The internet’s not broken.

So then why are there so many attempts to regulate it? Under the guises of piracy, privacy, pornography, predators, indecency, and security, not to mention censorship, tyranny, and civilization, governments from the U.S. to France to Germany to China to Iran to Canada — as well as the European Union and the United Nations — are trying to exert control over the internet.

Why? Is it not working? Is it presenting some new danger to society? Is it fundamentally operating any differently today than it was five or ten years ago? No, no, and no.

So why are governments so eager to claim authority over it? Why would legacy corporations, industries, and institutions egg them on? Because the net is working better than ever. Because they finally recognize how powerful it is and how disruptive it is to their power.

And that is precisely why we must fight against their attempts to regulate it, to change it, to throttle it, to oversee it, to insert controls into it, to grant them sovereignty over it. We also must resist the temptation to compromise, to accept the lesser of evils. Last week, Federal Communications Commissioner Robert McDowell warned of the danger of the U.N. asserting governance over the net, but then he turned around and argued that “merely saying ‘no’ to any changes to the current structure of Internet governance is likely to be a losing proposition.”

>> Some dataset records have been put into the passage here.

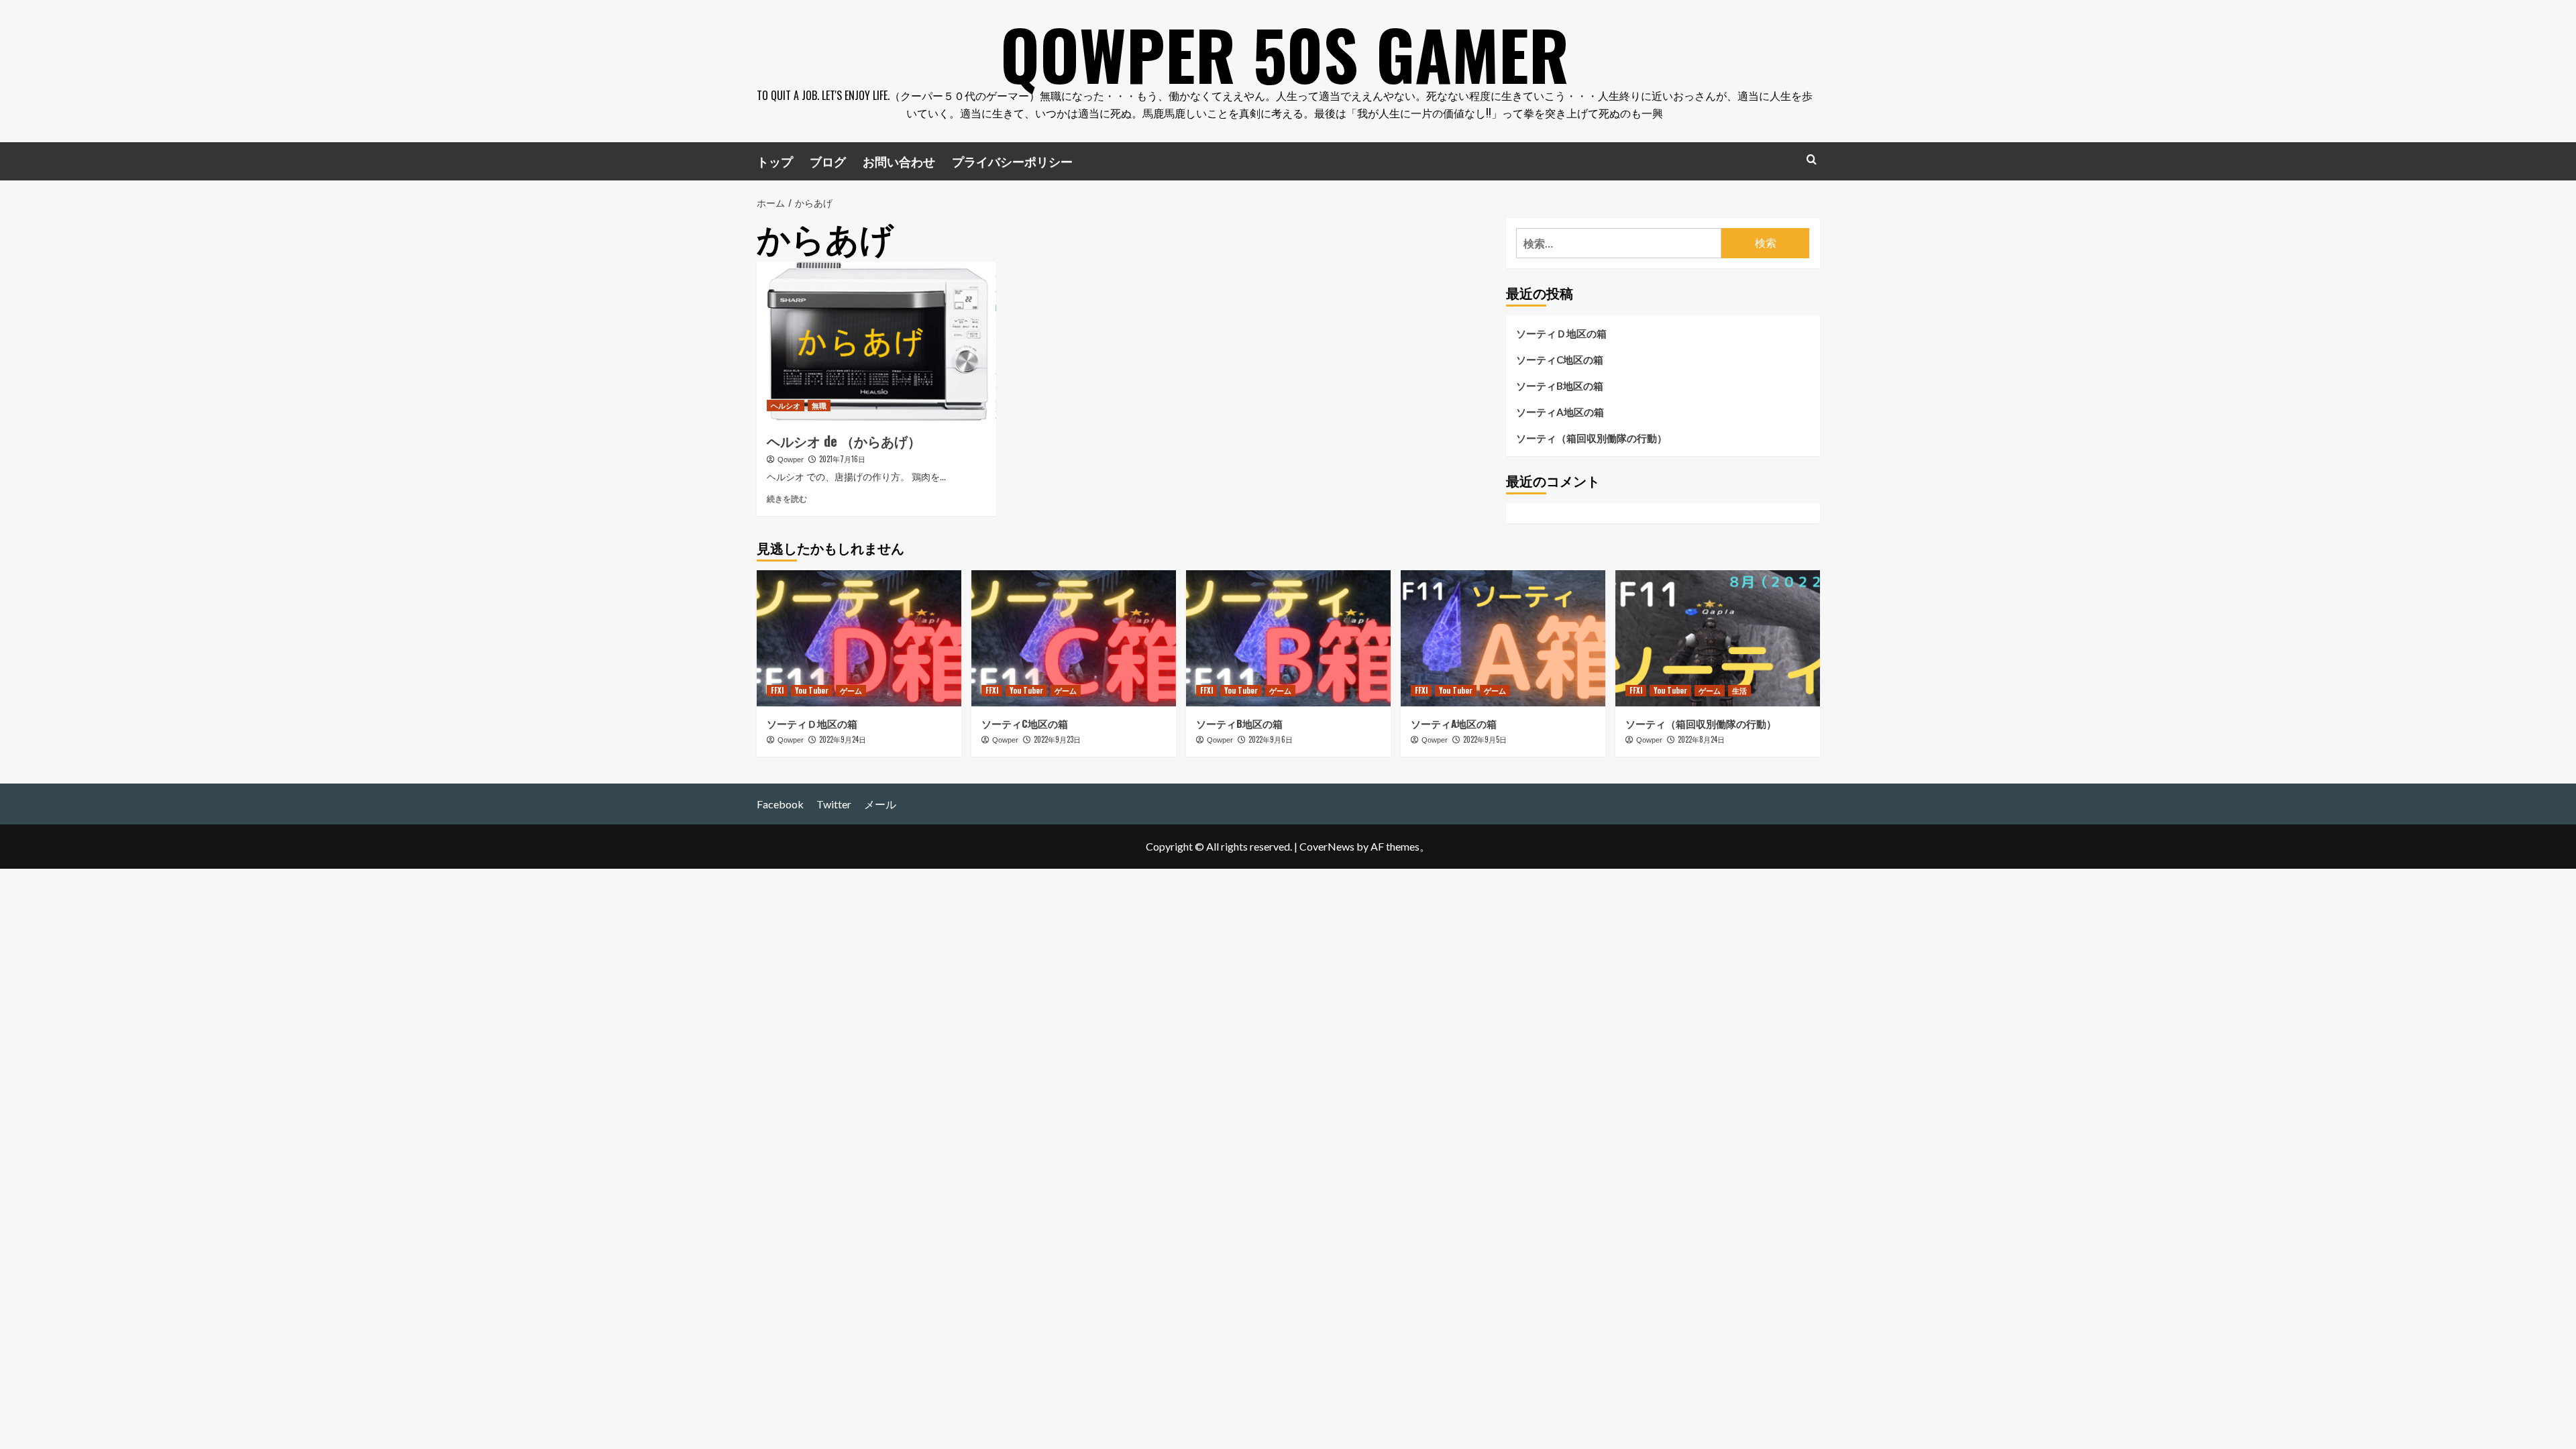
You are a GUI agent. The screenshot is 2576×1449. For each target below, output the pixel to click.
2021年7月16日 (842, 458)
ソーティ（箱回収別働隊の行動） (1591, 438)
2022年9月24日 (842, 739)
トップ (775, 161)
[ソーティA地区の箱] (1503, 638)
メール (880, 804)
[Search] (1811, 159)
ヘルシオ (785, 405)
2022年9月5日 (1485, 739)
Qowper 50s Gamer (1284, 53)
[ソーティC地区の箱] (1073, 638)
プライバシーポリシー (1012, 161)
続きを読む (787, 499)
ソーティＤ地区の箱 (1561, 333)
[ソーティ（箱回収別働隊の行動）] (1717, 638)
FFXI (777, 690)
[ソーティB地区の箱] (1288, 638)
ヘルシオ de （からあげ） (844, 441)
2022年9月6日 (1270, 739)
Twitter (833, 804)
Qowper (790, 459)
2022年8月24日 (1701, 739)
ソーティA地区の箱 (1560, 412)
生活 (1739, 690)
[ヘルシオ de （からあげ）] (876, 341)
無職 (819, 405)
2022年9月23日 (1057, 739)
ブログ (828, 161)
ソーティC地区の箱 (1559, 360)
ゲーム (851, 690)
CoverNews (1326, 846)
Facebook (780, 804)
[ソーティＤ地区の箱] (859, 638)
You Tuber (811, 690)
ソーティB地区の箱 (1559, 386)
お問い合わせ (899, 161)
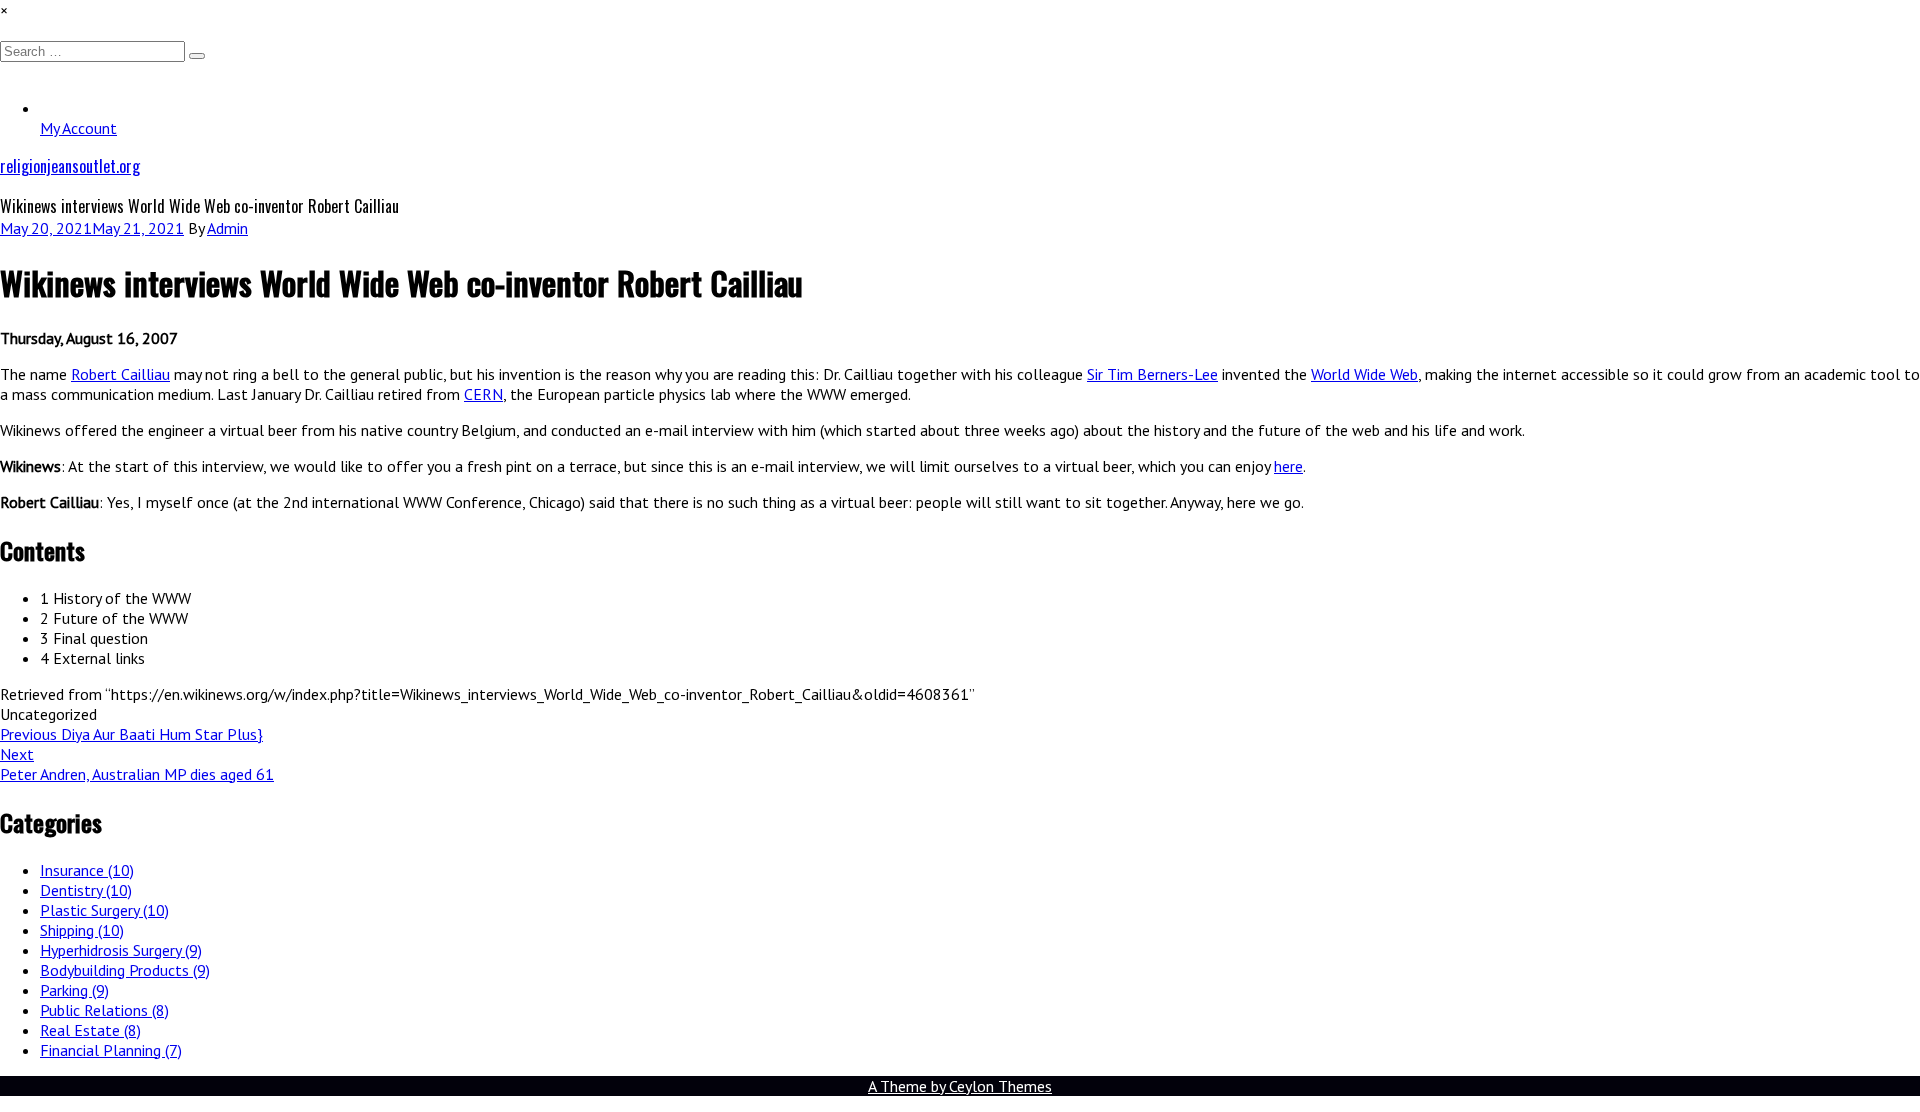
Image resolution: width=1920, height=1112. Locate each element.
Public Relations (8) (104, 1010)
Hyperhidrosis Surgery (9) (121, 950)
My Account (78, 128)
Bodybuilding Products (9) (125, 970)
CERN (483, 394)
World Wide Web (1364, 374)
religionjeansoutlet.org (70, 166)
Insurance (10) (87, 870)
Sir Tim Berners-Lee (1152, 374)
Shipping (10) (82, 930)
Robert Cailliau (120, 374)
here (1288, 466)
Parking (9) (74, 990)
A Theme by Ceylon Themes (960, 1086)
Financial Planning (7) (111, 1050)
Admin (227, 228)
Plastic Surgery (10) (104, 910)
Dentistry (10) (86, 890)
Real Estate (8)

Why? I repeat: It’s not broken. This is why I urged French President Nicolas Sarkozy to take a Hippocratic oath for the net. This is why I have come to side with Sen. Al Franken on at least this: Net neutrality is not regulation; it is protecting the net from companies trying to change it. This is why the Reddit community is writing the Free Internet Act.

This is why I argued in Public Parts that we must have a discussion of the principles of an open society and the tools of publicness that enable it. This is why I wrote Public Parts. And that is why I’m posting the last chapter of the book, which argues that governments and companies are not protectors of the net and that we must be.

It’s not broken. Don’t fix it. Leave our net alone.

*Sung to the tune of….

We don’t need no regulation.
We dont need no thought control
No dark sarcasm in the network
Government: Leave our net alone
Hey! Government! Leave our net alone!
All in all it’s just another brick in the wall.
All in all you’re just another brick in the wall.